Required action: Your answer should hold every line of the records below that contains the string "visited".

Provided records:
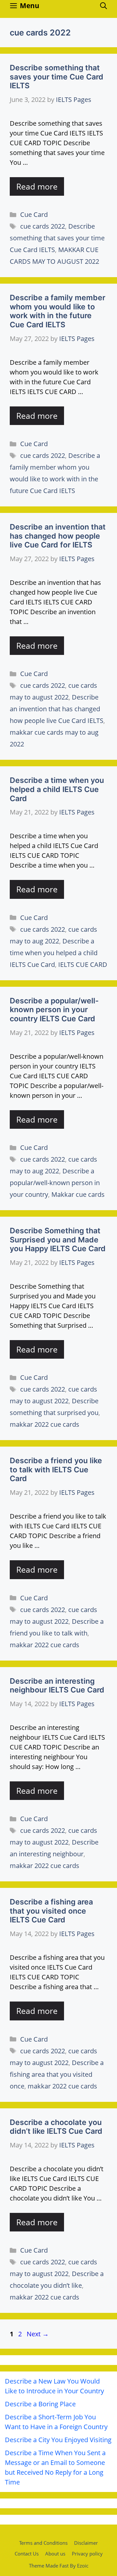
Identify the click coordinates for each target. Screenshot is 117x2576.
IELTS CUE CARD (82, 964)
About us (55, 2553)
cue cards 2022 (42, 226)
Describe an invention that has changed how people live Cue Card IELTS (56, 709)
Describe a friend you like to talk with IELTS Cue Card (56, 1469)
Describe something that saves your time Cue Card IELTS (56, 76)
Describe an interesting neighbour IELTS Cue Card (57, 1686)
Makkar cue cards (78, 1194)
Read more (37, 186)
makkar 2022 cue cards (44, 1424)
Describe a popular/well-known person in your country (55, 1183)
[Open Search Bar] (103, 5)
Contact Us (27, 2553)
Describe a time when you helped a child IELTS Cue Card (57, 789)
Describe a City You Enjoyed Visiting (58, 2439)
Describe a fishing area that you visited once (57, 2074)
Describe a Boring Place (40, 2403)
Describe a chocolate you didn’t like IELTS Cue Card (56, 2127)
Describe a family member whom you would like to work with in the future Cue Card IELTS (57, 311)
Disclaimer (86, 2543)
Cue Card (34, 214)
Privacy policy (87, 2553)
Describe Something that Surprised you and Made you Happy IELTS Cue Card (58, 1239)
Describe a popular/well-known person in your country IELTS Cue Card (54, 1009)
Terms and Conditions (43, 2543)
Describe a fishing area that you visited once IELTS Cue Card (51, 1910)
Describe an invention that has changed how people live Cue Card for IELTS (58, 535)
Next (38, 2333)
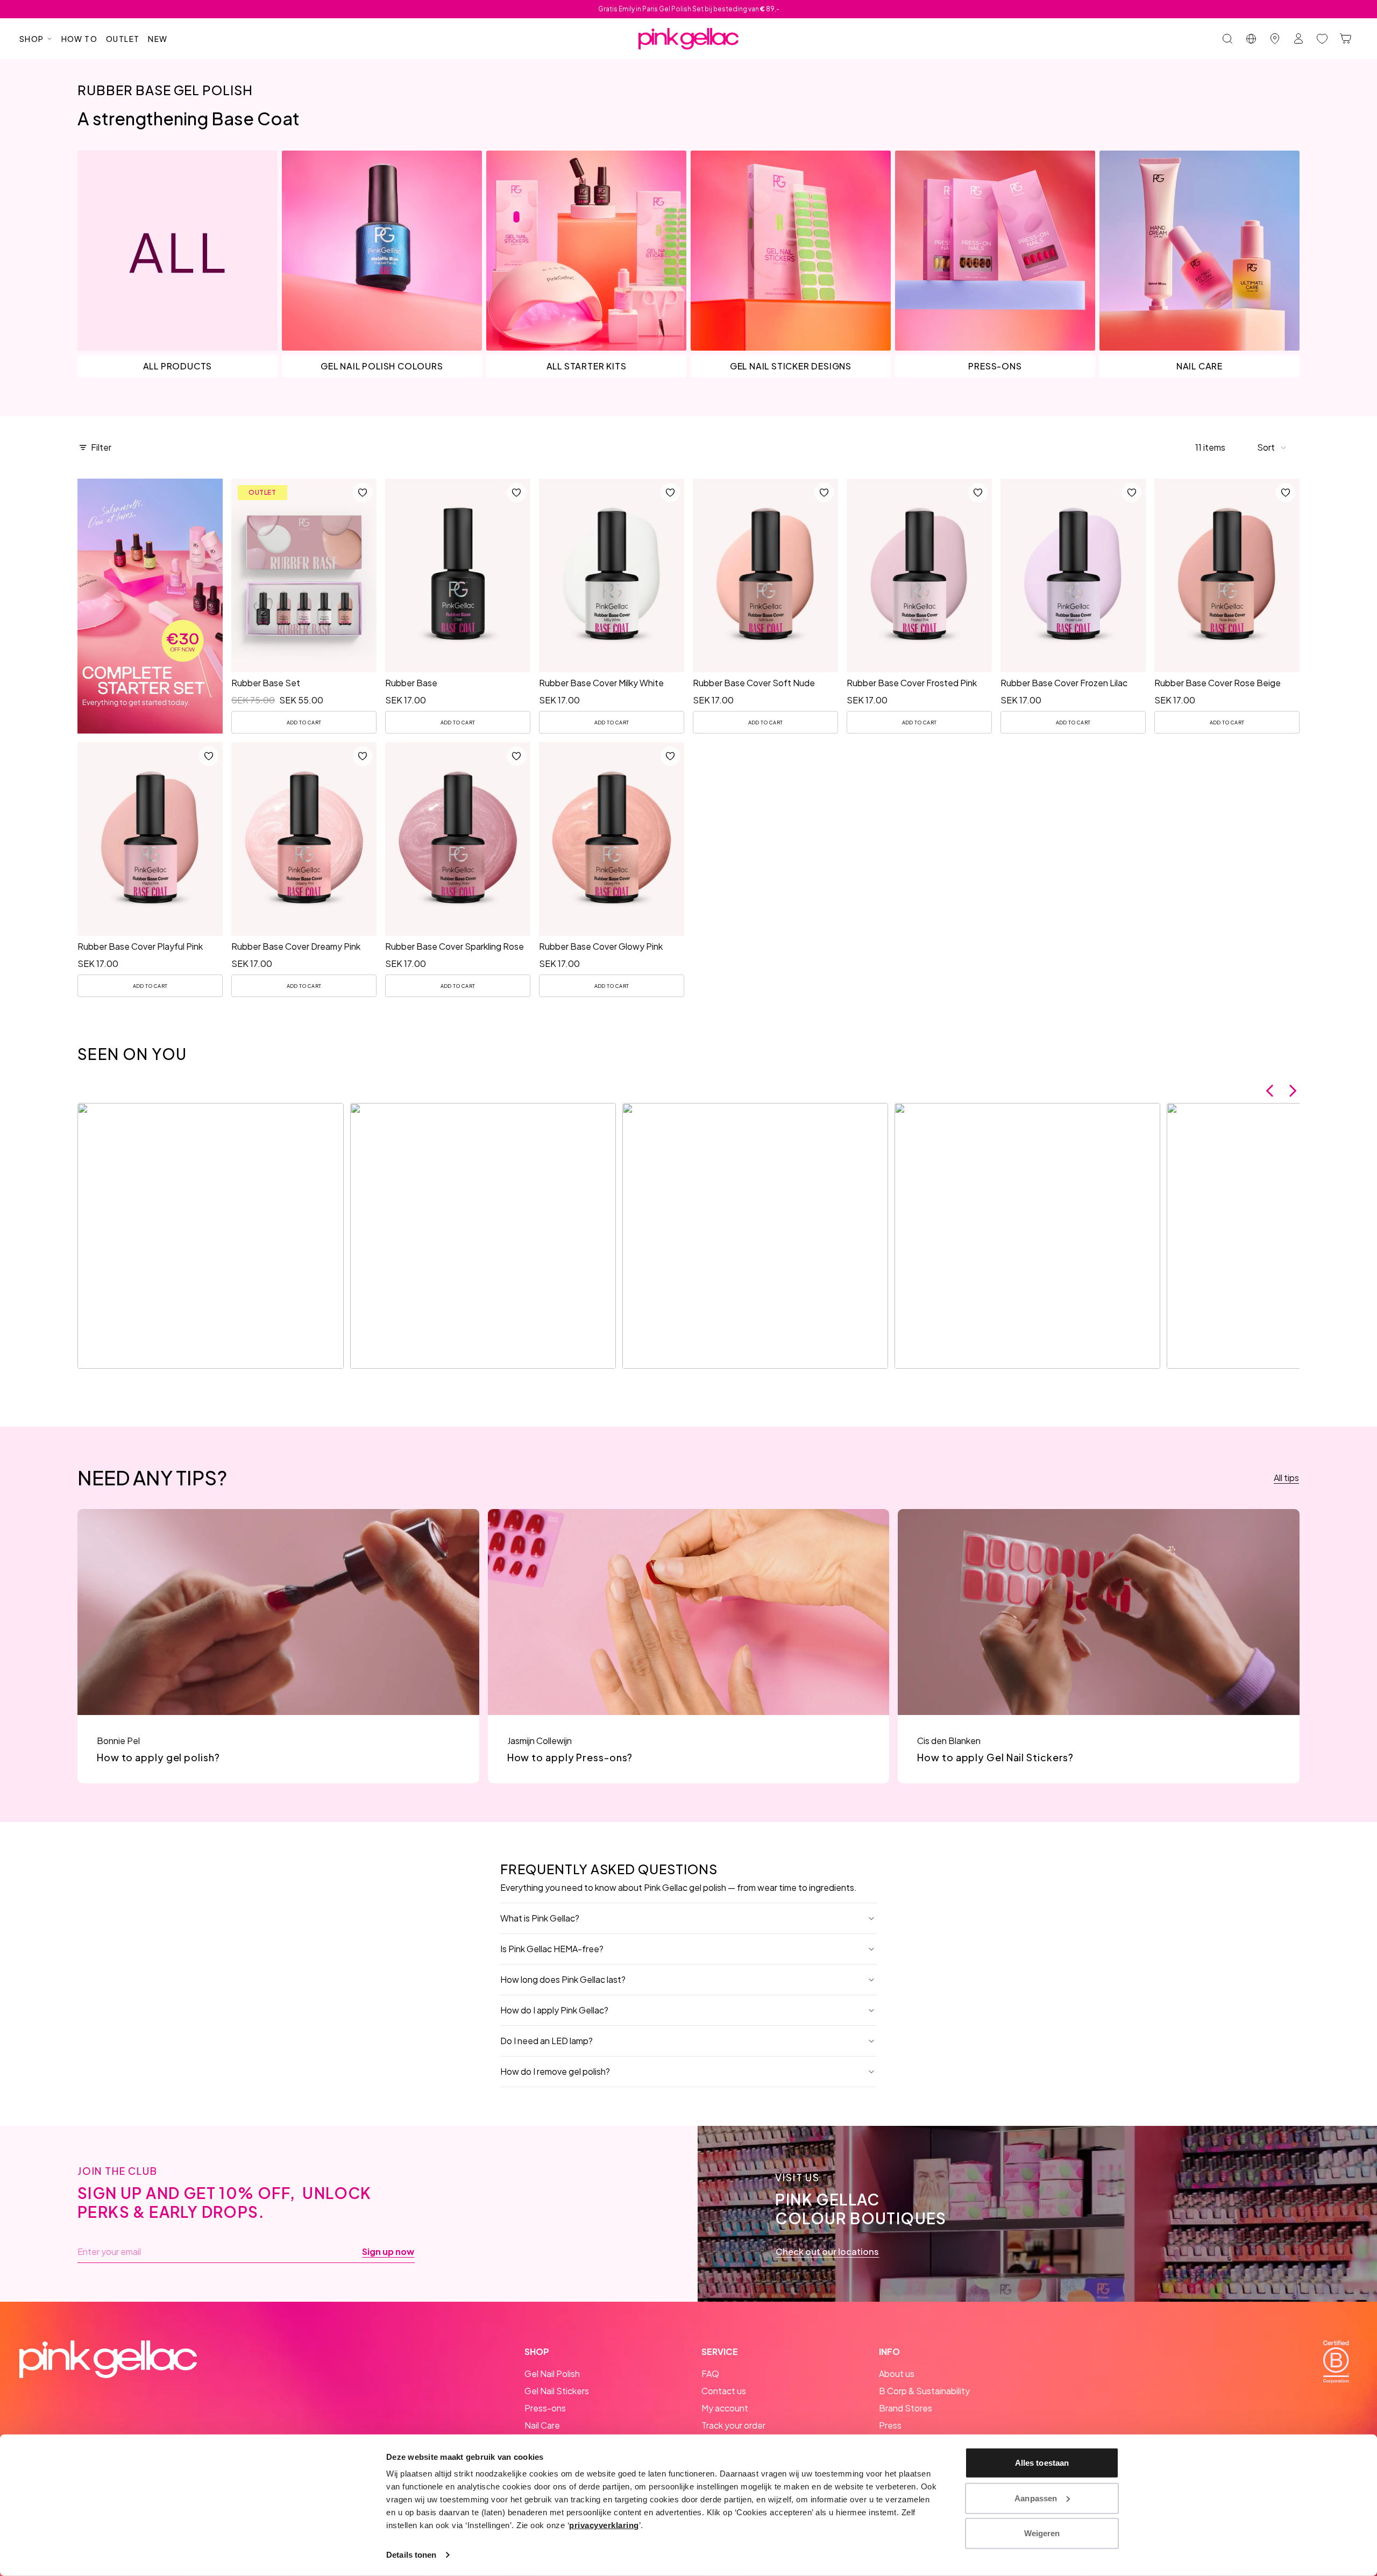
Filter (101, 447)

Response area:
Describe a fishing area that you visited once (57, 2074)
Describe a fishing area that you visited once IELTS Cue Card (51, 1910)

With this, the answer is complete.